Luego de acercarse a saludar efusivamente a decenas de poderosos —políticos sobre todo— en una recepción, le dice a Singer que después de toda esa falsedad, de estrechar “cinco mil manos”, se va a ir a lavar las suyas.
En suma, Singer retrata a un hombre que no es sino un personaje. Un hombre sin empatía ni introspección, pero pendiente de cada palabra que se dice sobre él, capaz de invertir una pequeña fortuna en enmarcar todas las portadas o páginas de revistas en que ha aparecido para desplegarlas en los muros de su oficina, o de poner un retrato tamaño natural de sí mismo, llamado nada menos que El visionario, en la mitad de Mar-a-Lago, un castillo de los años veinte en Palm Beach que compró y restauró en los ochenta. Un adicto, en fin, a los reflectores, la cámara, el micrófono, las ocho columnas o —ahora— el tuiteo y retuiteo, blindado a la posibilidad misma de hacer pasar el menor chance de ser un protagonista, aunque eso requiera de salidas de tono tan grotescas como la del “piece of ass” . Un hombre que en el fondo —dijo un analista de valores que lo estudió a detalle— quiere ser Madonna, a la que sin embargo llamó “asquerosa” tras la “marcha de las mujeres” del 21 de enero.
Un hombre que ha aspirado al lujo máximo y lo ha conseguido: “una existencia no perturbada por el rumor de un alma”. Un hombre cuyo gran logro ha consistido en “ser Trump” o “The Trumpster”, como gusta de referirse a sí mismo el actual presidente de los Estados Unidos. ¿Que cuesta imaginarse a otro presidente norteamericano en el acto de hablar de sí mismo como, digamos, “The Kennedyster”, “The Obamaster” o incluso “The Bushter”? Tal vez esa sea la medida del cambio radical, profundo, que ha sufrido Estados Unidos en los últimos meses.

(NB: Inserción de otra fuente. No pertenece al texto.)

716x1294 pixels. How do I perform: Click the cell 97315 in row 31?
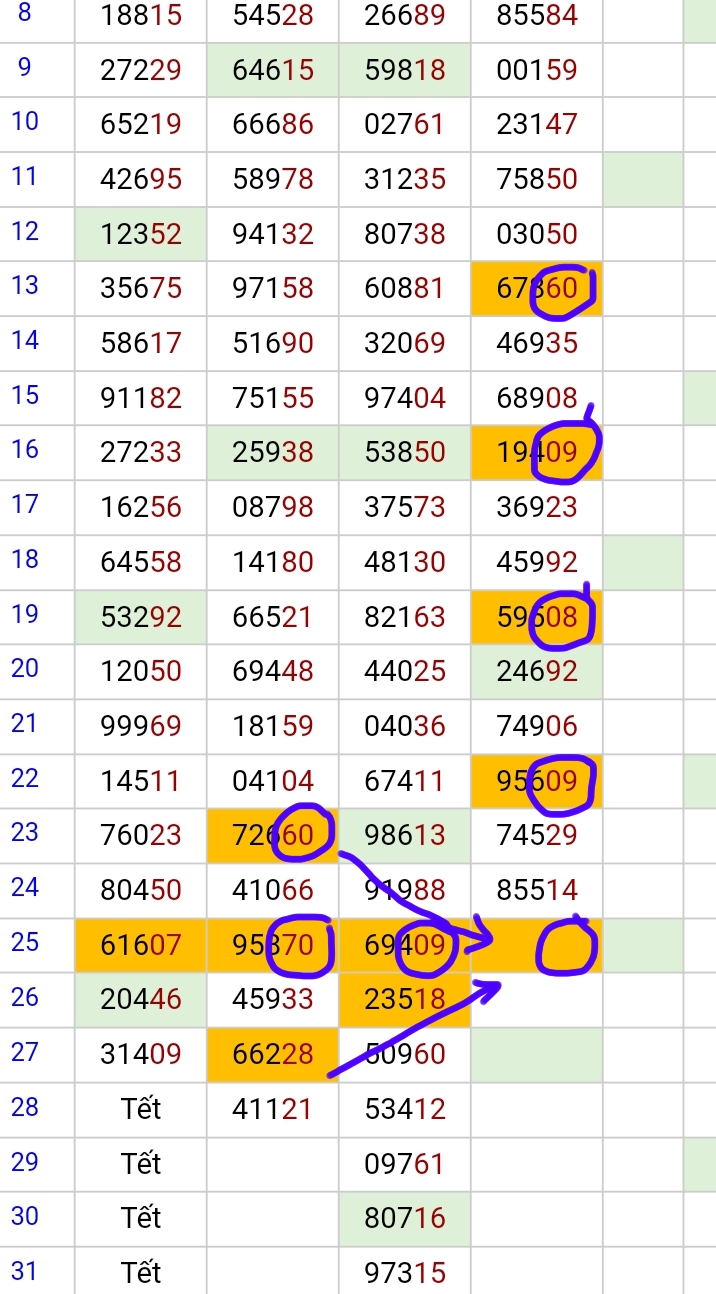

Si alguien tuvo alguna vez la tentación de usar las palabras “la era del vacío”, este puede ser el momento.
POCAS COSAS retratan a The Trumpster como The Apprentice .
En un foro más o menos en penumbras, un sujeto ojeroso y tenso, obsecuente, se sienta frente a un escritorio. Enfrente, un Donald Trump acaso un poco menos anaranjado que ahora, aunque con un corbatón de esos que son la marca de la casa, lo escucha. Por fin, arremete: “Bradford, tomaste una decisión estúpida. Un decisión impulsiva y estúpida […]. Francamente, si estás dirigiendo una compañía y tomas esa clase de decisiones, destruyes esa compañía instantáneamente. Bradford, estás despedido”.

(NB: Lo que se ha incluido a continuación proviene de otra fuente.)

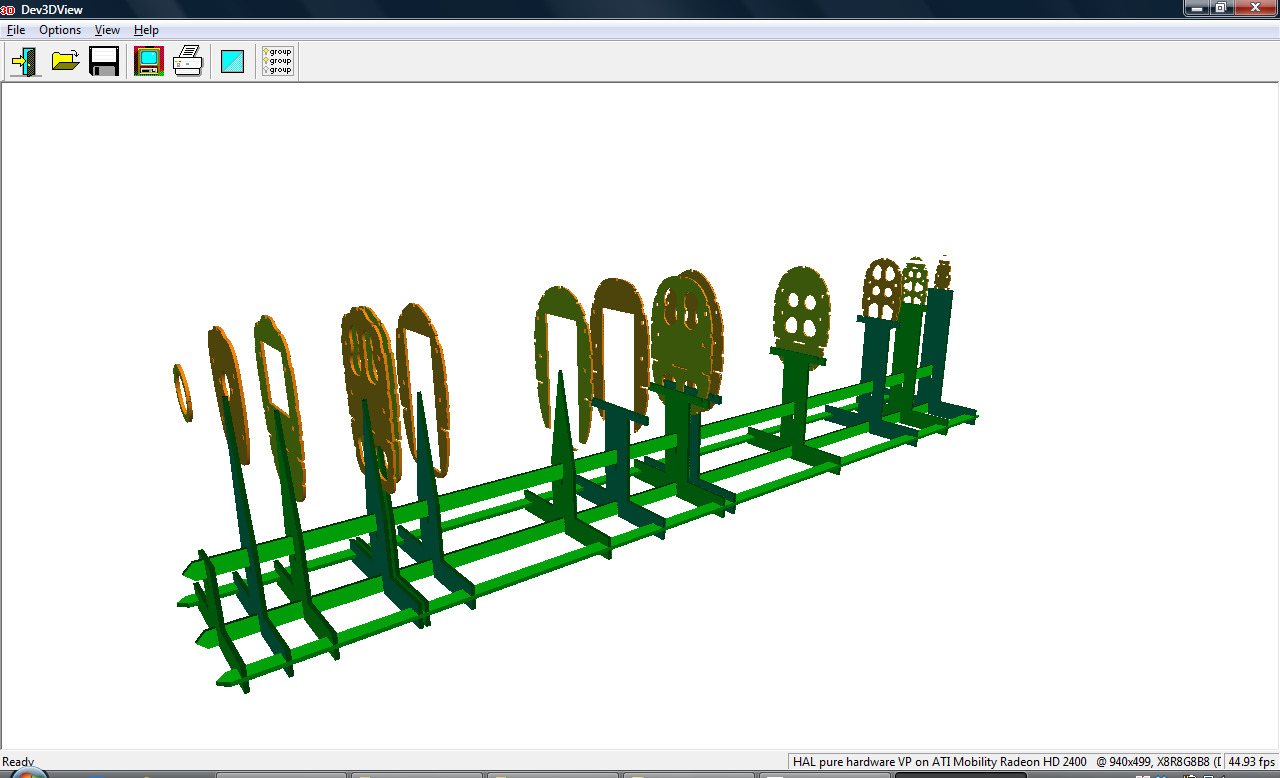Close the Dev3DView window
1280x778 pixels.
(1254, 8)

La serie, estrenada en 2004, consiste en un show en el que dieciséis o dieciocho empresarios compiten por 250 mil dólares y el derecho a dirigir una de las compañías de Trump, que se da vuelo con esas salidas de tono. En realidad, piensa uno sin remedio, ese es el precio que el magnate está dispuesto a pagar para practicar el bullying en cadena nacional (algo parecido a lo que hacía el chef Gordon Ramsey en series como Hell’s Kitchen para hablar de sujetos con aspectos heterodoxos y egos hipertróficos). El caso de Bradford, tomado del episodio 2 de la segunda temporada, se repite capítulo tras capítulo, con dosis crecientes o decrecientes de violencia según el día, en cada una de las doce temporadas. Trump trata a los candidatos con una displicencia, una soberbia, que sólo cede a la hora del exabrupto. Los trata como aprendices. Como si estuvieran muy por debajo de él no ya en la cadena alimenticia, sino en la jerarquía del conocimiento, del profesionalismo, del saber hacer. Como si él mismo no fuera un aprendiz.

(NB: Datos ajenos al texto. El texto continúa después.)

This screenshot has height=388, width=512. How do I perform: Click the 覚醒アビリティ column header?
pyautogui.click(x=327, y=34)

Que, según todos los autores serios que se le han acercado, lo es desde casi cualquier punto de vista. En The Making of Donald Trump , David Cay Johnston, un periodista de investigación especializado en economía y asuntos fiscales lo bastante bueno como para haber ganado un Pulitzer en 2001, dice que una cosa de la que se dio cuenta rápidamente en Trump, al que conoció en el 88 en Atlantic City durante una investigación sobre los casinos, es que no sabía casi nada de ese negocio, incluidas las reglas de los juegos mismas. Así y todo, hizo cuanto pudo por entrar, y lo consiguió… para fracasar.
No son diferentes las opiniones que recoge o apunta Singer. Durante los meses que pasó junto a Trump, este recibió una invitación para dar tres conferencias en Canadá, por 75 mil dólares cada una. Quien conozca el negocio de las conferencias sabe que los profesionales del ramo las suelen preparar con una meticulosidad asombrosa, propia de quien cobra 75 mil dólares: un guion atractivo, claro, elaborado y reelaborado hasta la obsesión, una investigación blindada a la crítica, apoyo visual, ensayos para agarrar tiempo y ritmo… Trump, estridente, bravado, improvisó y dejó una impresión más que mala, sobre todo cuando habló de una de las características centrales de su modo de hacer negocio: la venganza, cobrar venganza siempre que sea necesario, regresando el golpe con una violencia desmedida, “diez veces más fuerte”. Pero este es sólo un detalle, una línea en su currículum sustanciosísimo.
Llegado 1990, al menos cuatro de las joyas del emporio Trump daban señales claras de bancarrota inminente: el Hotel Plaza y sus tres casinos de Atlantic City, un resultado perfectamente sintonizado con la percepción inicial de Johnston sobre su amateurismo para el negocio de las apuestas. Pero la herida era en realidad más profunda: es el año en que libra por milagro una quiebra general. Durante los ochenta pidió dinero por millones y millones de dólares. Y lo usó. Entre el 86 y el 90 dispuso de un flujo de efectivo calculado en la friolera de 1.6 millones de dólares por semana. Para el final de esa etapa, consecuentemente, la cantidad de pagos incumplidos sumaba también millones y millones. Las ganancias simplemente no daban de sí, o no se daban y punto. El Plaza, su yate, su Boeing 727, unos edificios gemelos de departamentos en Palm Beach… Todo empezó a desvanecerse. Hasta setenta bancos mandaron a su gente a negociar a la Torre Trump, desde pequeñas instituciones de Nueva Jersey hasta los grandes colosos de la banca gringa, la alemana y la japonesa. Johnston es concluyente: su fortuna ascendía, o más bien descendía, a menos de 295 millones de dólares. Estaba en números rojos. Lo publicó en el Philadelphia Inquirer y fue un escándalo. The Donald sobrevivió porque el gobierno lo ayudó a negociar condiciones propicias con sus acreedores.